В детстве мне часто приходилось сидеть взаперти. Когда мы с матерью переехали к Йоле, та почти сразу же уволила няню, не прошло и месяца. За недостаток образования, как она выразилась, а на деле — за дух противоречия и русскую речь, которая могла поселиться у меня в голове и вытеснить lietuviii kalba, торжество которой бабушка предвидела еще в начале восьмидесятых. Я займусь Костасом, сказала она матери, а ты можешь взять ночные дежурства.
Занималась она так: вечером меня запирали в столовой с бутылкой лимонада и учебником испанского, чтобы я делал упражнения, а не шлялся с мальчишками во дворе. Испанский был выбран лишь потому, что в доме было два учебника, оставшиеся от студента-квартиранта — мы с матерью жили в той комнате, которую он когда-то снимал, на стене еще долго висела карта Андалусии. Случалось, что Йоле уходила к подруге и забывала меня выпустить, так что мне приходилось спать на диване или — лежать, глядя в разлинованный тенями потолок и прислушиваясь к шагам и хлопанью дверей в подъезде.

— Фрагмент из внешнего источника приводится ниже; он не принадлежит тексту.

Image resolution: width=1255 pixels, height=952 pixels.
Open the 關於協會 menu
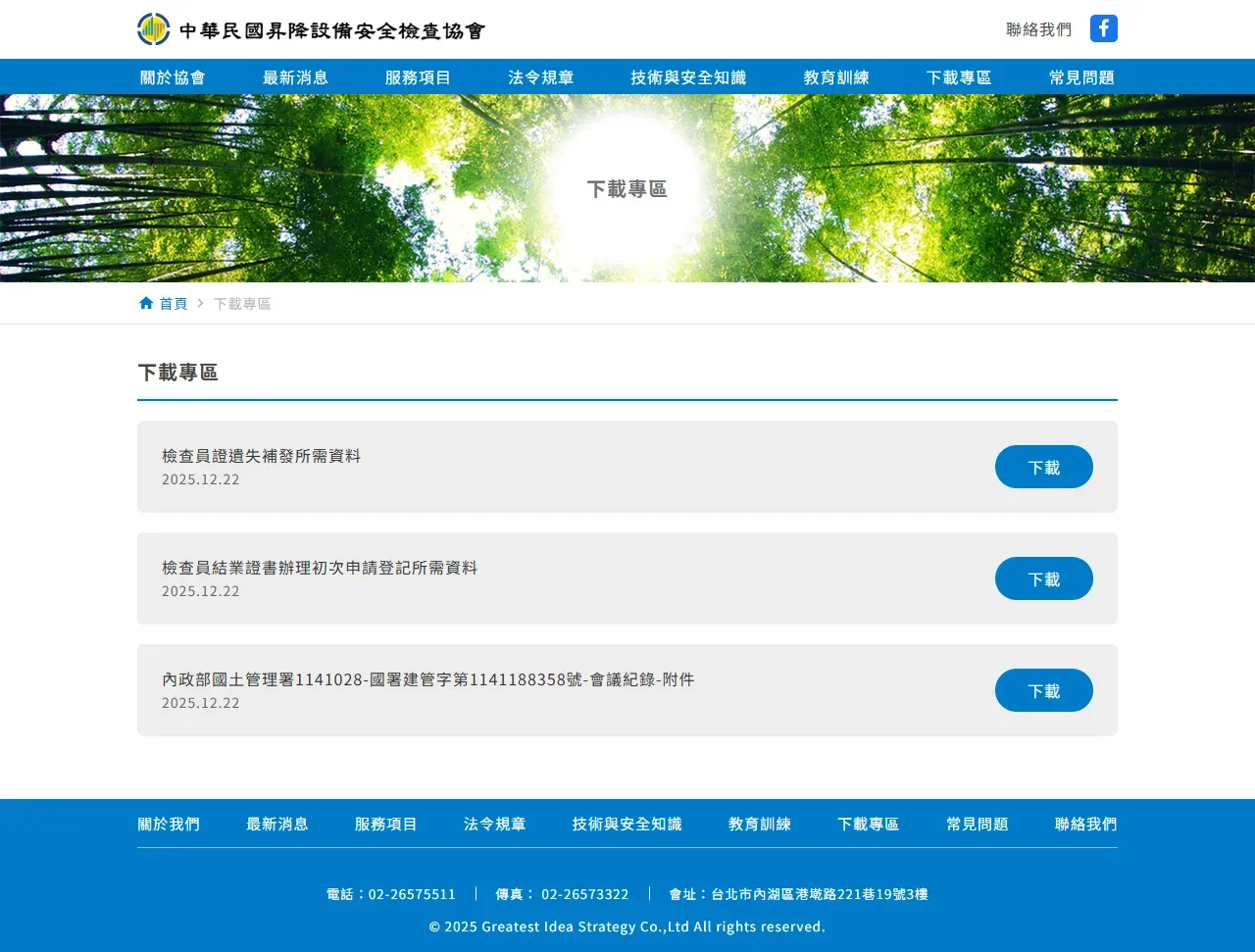tap(173, 76)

Шагов было много, некоторые я узнавал, а некоторые приближались к самой двери, сопровождаясь зловещими скрипами и шорохом, резко замирали и заставляли меня вытянуться под одеялом и перестать дышать. Я слышал стук своего сердца так явственно, как будто оно билось не внутри, а снаружи. Сейчас он войдет, думал я, дверь откроется, чернильное зыбкое нечто втиснется в комнату, замычит, разбухнет, распространится повсюду и закупорит мне рот темными комьями донного ила.
— Эй вы, сколько вас? — скажу я смело, выплевывая ил, вставая и вырастая до потолка. В руках у меня окажется меч, нет, загнутая на конце шпага матадора, нет, лучше молния, а за спиной распустятся складчатые крылья плаща, как на римском рельефе из отцовской книги.
Эй вы, сколько вас? Убирайтесь сей же час.
Кто бы ни был этот зверь, я теперь открою дверь.
Не помню, откуда взялся этот клич, судя по рифмам, я сам его сочинил. Эй вы, сколько вас? Для шести лет неплохо, а? Хотел бы я знать, Хани, помнишь ли ты хоть строчку из того, что я читал на вечере в университетском клубе. И помнишь ли ты мое лицо. Думаю, что нет — если бы меня спросили, какой у тебя на самом деле рот, какие волосы, я бы тоже растерялся. В моей памяти твое лицо потеряло краски — прямо как гобелен из Байе, когда революционеры вытащили его из собора и накрыли им грязные повозки с оружием и доспехами. Впрочем нет, я, кажется, ошибаюсь, какой-то адвокат вмешался и дал республиканцам несколько штук сукна, а ковер в тот раз уцелел. Я бы тоже уцелел, будь у меня такой адвокат. Но у меня другой.